Article paru dans le journal Libération le 6 mai 2006

Publié le par Comité soutien Sara Camara

Le projet de loi sur l'immigration en débat à l'Assemblée

 Un gadget à défaut de régularisation

Le gouvernement promet une commission pour les cas des clandestins depuis dix ans.

Par Catherine COROLLER et Nathalie RAULIN
QUOTIDIEN du samedi 06 mai 2006

«Dans mon esprit, il n'y a pas de droit à la régularisation, il y a une possibilité de régularisation.» Ainsi Nicolas Sarkozy a-t-il clos vendredi soir le débat sur l'article 24 de son projet de loi sur l'immigration et l'intégration, qui agitait l'Assemblée nationale depuis le matin. En cause : la suppression d'une disposition permettant la régularisation de plein droit des clandestins présents sur le territoire depuis plus de dix ans. Ce dispositif «consiste paradoxalement à récompenser une violation prolongée de la loi de la République», argumente le gouvernement dans son texte. Dans l'hémicycle, le sarkozyste Christian Estrosi, ministre de l'Aménagement du territoire, y voit «un appel d'air. La régularisation automatique des étrangers revient à donner une prime à la clandestinité».

Saint-Bernard. Pour une partie des députés, et pas seulement de l'opposition, cette suppression est inadmissible. De l'aveu même du gouvernement, 3 000 personnes sont régularisées par an sur la base de cette disposition. Une goutte d'eau. «Soyons sérieux, le chiffre dont il est question ne constitue en aucune façon un appel d'air», plaide Patrick Braouezec (PCF, Seine-Saint-Denis). «Vous croyez que des millions de gens sont prêts à faire cela?

Pendant dix ans, tous les jours, se demander ce qui va leur arriver ?», interroge Julien Dray (PS, Essonne), qui évoque le cas de Sara Camara, un gardien de la Conciergerie de Paris (Libération du 4 mai), présent dans les tribunes.

Aux côtés de la gauche, se rangent Jean-Christophe Lagarde (UDF, Seine-Saint-Denis) et Etienne Pinte (UMP, Yvelines). Dès le début de la matinée de vendredi, ces parlementaires ont bataillé pour convaincre le gouvernement de renoncer à cette suppression : S’insurge Noël Mamère (Verts, Gironde).

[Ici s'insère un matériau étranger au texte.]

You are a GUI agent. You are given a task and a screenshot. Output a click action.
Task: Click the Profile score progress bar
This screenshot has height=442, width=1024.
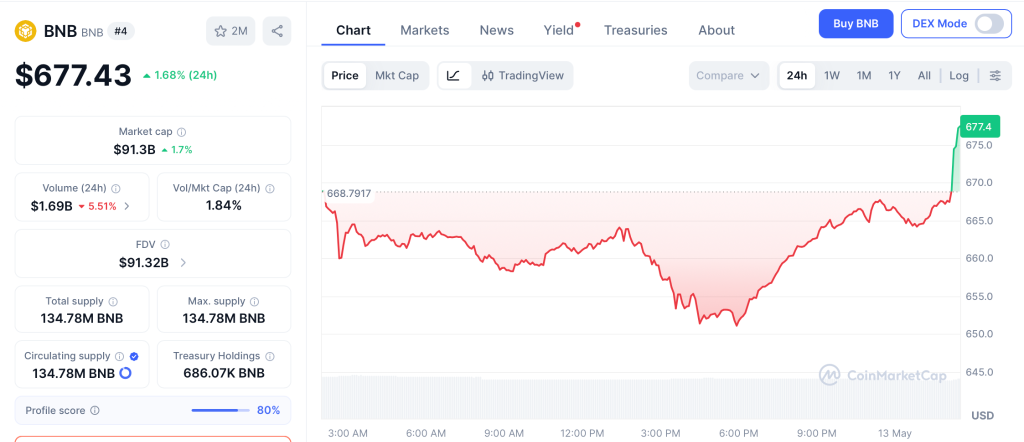pos(220,411)
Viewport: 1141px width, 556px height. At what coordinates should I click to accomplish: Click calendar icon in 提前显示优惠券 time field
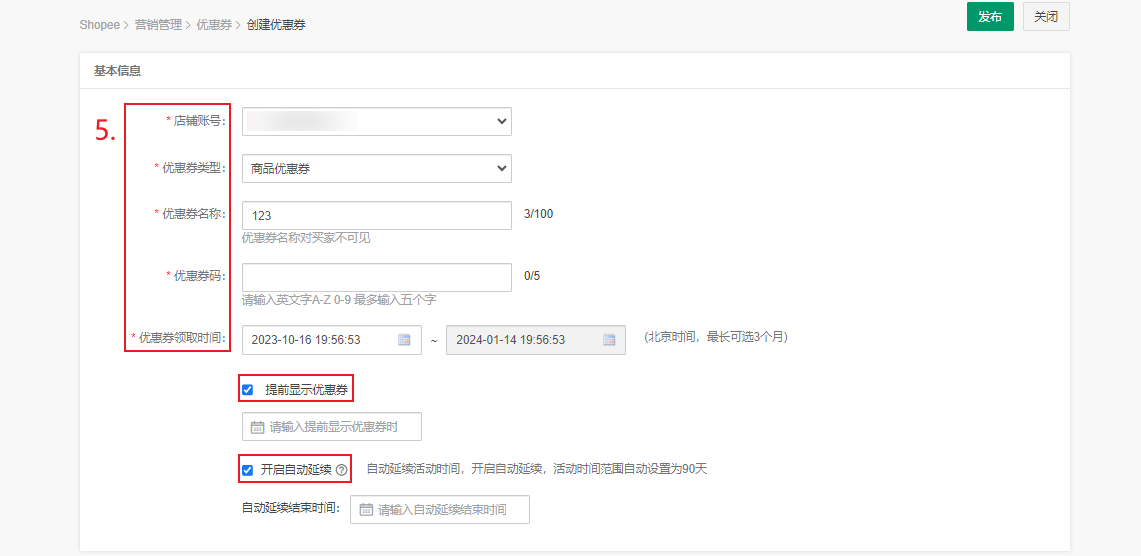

Cette suppression «est une erreur, insiste Lagarde. La régularisation au bout de 10 ans permet de sortir d'une situation intenable des personnes non expulsables mais non régularisées. Supprimer cette possibilité aboutit à une hypocrisie : on les condamne à rester clandestins perpétuels, ce n'est pas bon. On prend un risque sérieux de revivre des opérations médiatiques, type Saint-Bernard.» Et le député UMP des Yvelines, Etienne Pinte, de renchérir : «Cet article 24 nous pose à tous des problèmes.»

En milieu d'après-midi, le débat bloque. Les députés s'agacent. Sarkozy est absent de l'hémicycle. Le ministre de l'Intérieur, qui n'a fait qu'une courte apparition le matin, apparaît enfin à 18 h 30. Les opposants reprennent leur plaidoirie : «S'il s'agissait de gens qui ont enfreint les lois quotidiennes de la République, personne ici n'interviendrait», argumente Julien Dray. «L'expérience m'a montré que le dispositif en cause était utile», relaie Jean-Christophe Lagarde.

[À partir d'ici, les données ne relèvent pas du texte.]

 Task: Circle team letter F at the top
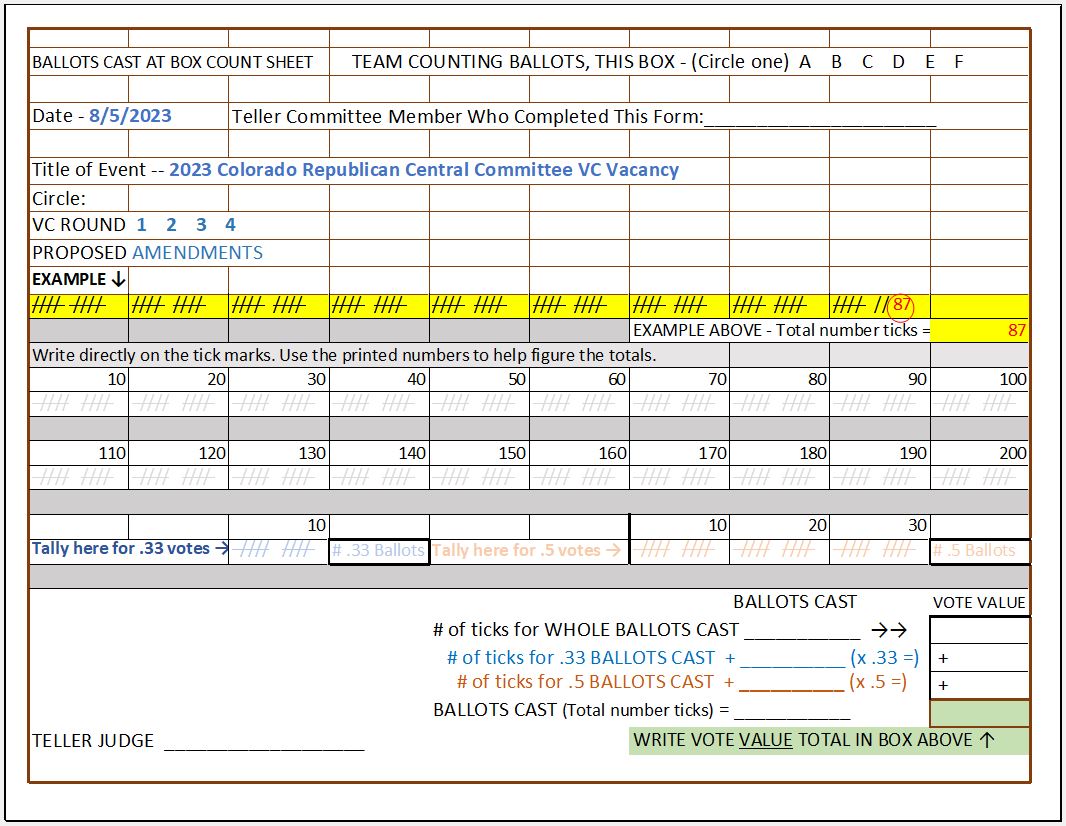tap(957, 60)
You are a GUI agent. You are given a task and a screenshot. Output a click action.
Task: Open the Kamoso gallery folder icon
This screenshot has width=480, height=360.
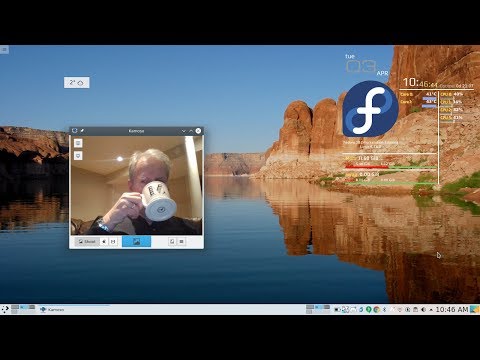coord(172,241)
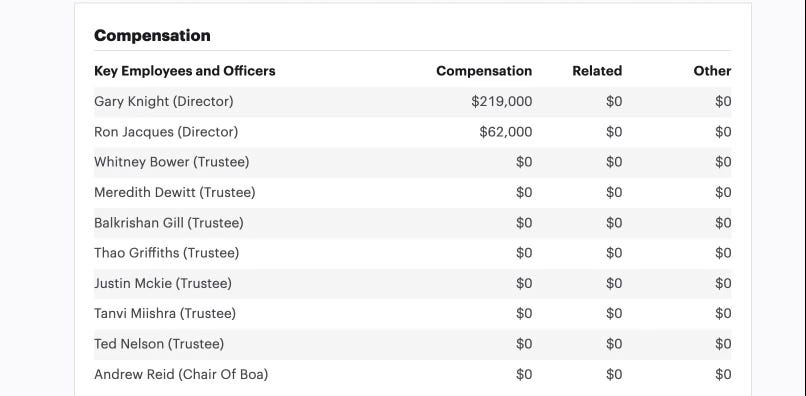Select Ron Jacques (Director) entry
This screenshot has height=396, width=806.
coord(166,132)
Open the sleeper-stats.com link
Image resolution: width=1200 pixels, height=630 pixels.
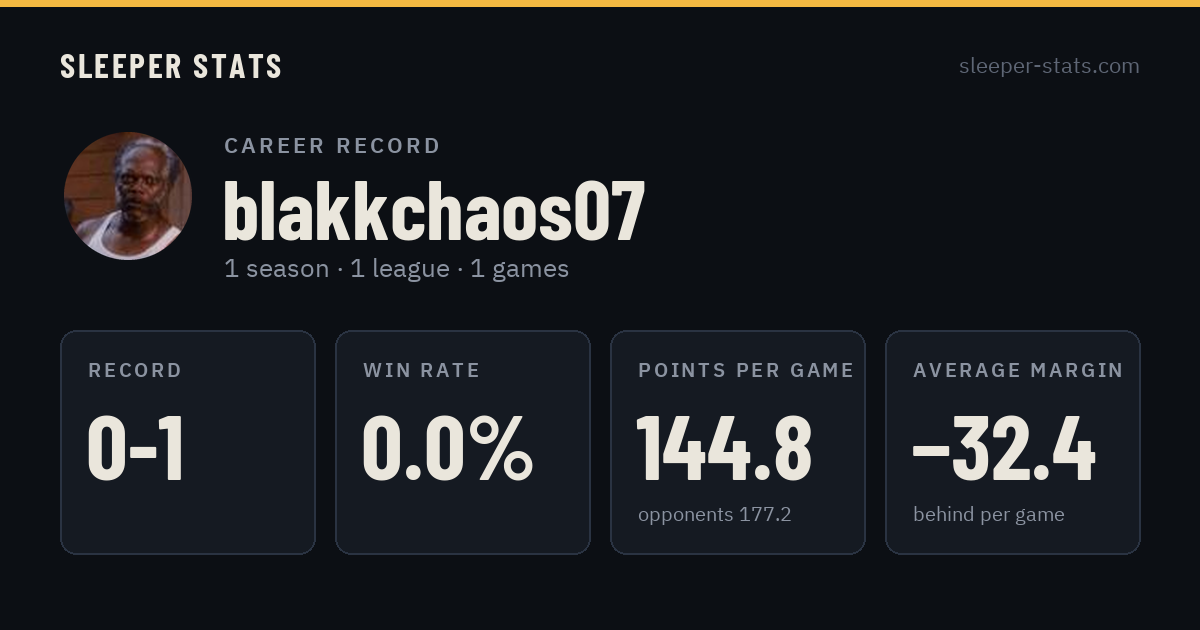pyautogui.click(x=1049, y=66)
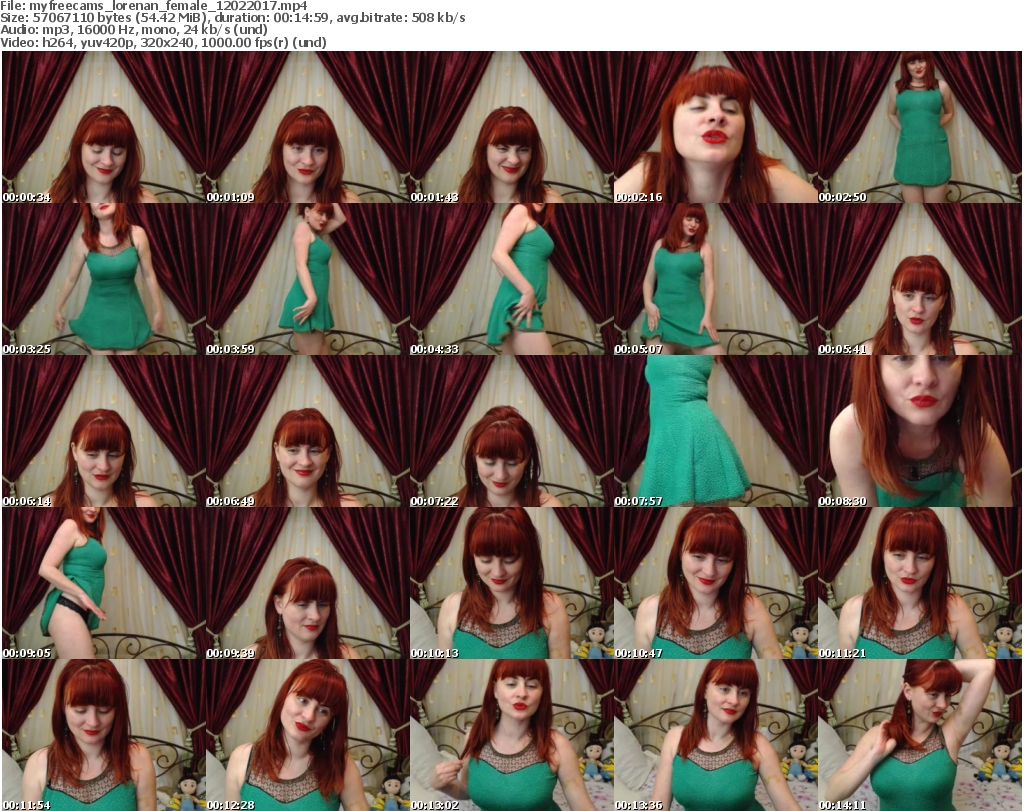This screenshot has width=1024, height=811.
Task: Select the 00:06:14 thumbnail
Action: [103, 431]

Sarkozy reconnaît qu'il doit y avoir un «sas qui permette de décompresser les situations humaines dramatiques». Il réitère la proposition déjà faite aux représentants des religions inquiets de la dureté de son texte : la création d'une commission nationale composée de représentants du gouvernement, d'associations et d'élus.

Sauvetage. Cette instance serait saisie des dossiers de régularisation n'entrant pas dans le cadre de la loi. Pourraient être concernées deux catégories de sans-papiers : les cas humanitaires et les «étrangers dont la présence peut-être une opportunité, une utilité ­ peu importe le terme ­ pour notre pays». Le ministre a cité le cas d'un clandestin sur le point d'être expulsé et qui a sauvé un enfant de la noyade le 18 avril. Situation qui reste rarissime.

Enfin, jugeant la France «très généreuse» dans la délivrance des cartes de séjour aux étrangers gravement malades, le gouvernement a annoncé des actions qui pourront être mises en oeuvre sans changer la loi. Ainsi une liste des pathologies pour lesquelles les étrangers peuvent se faire soigner dans leur pays d'origine sera établie dès septembre.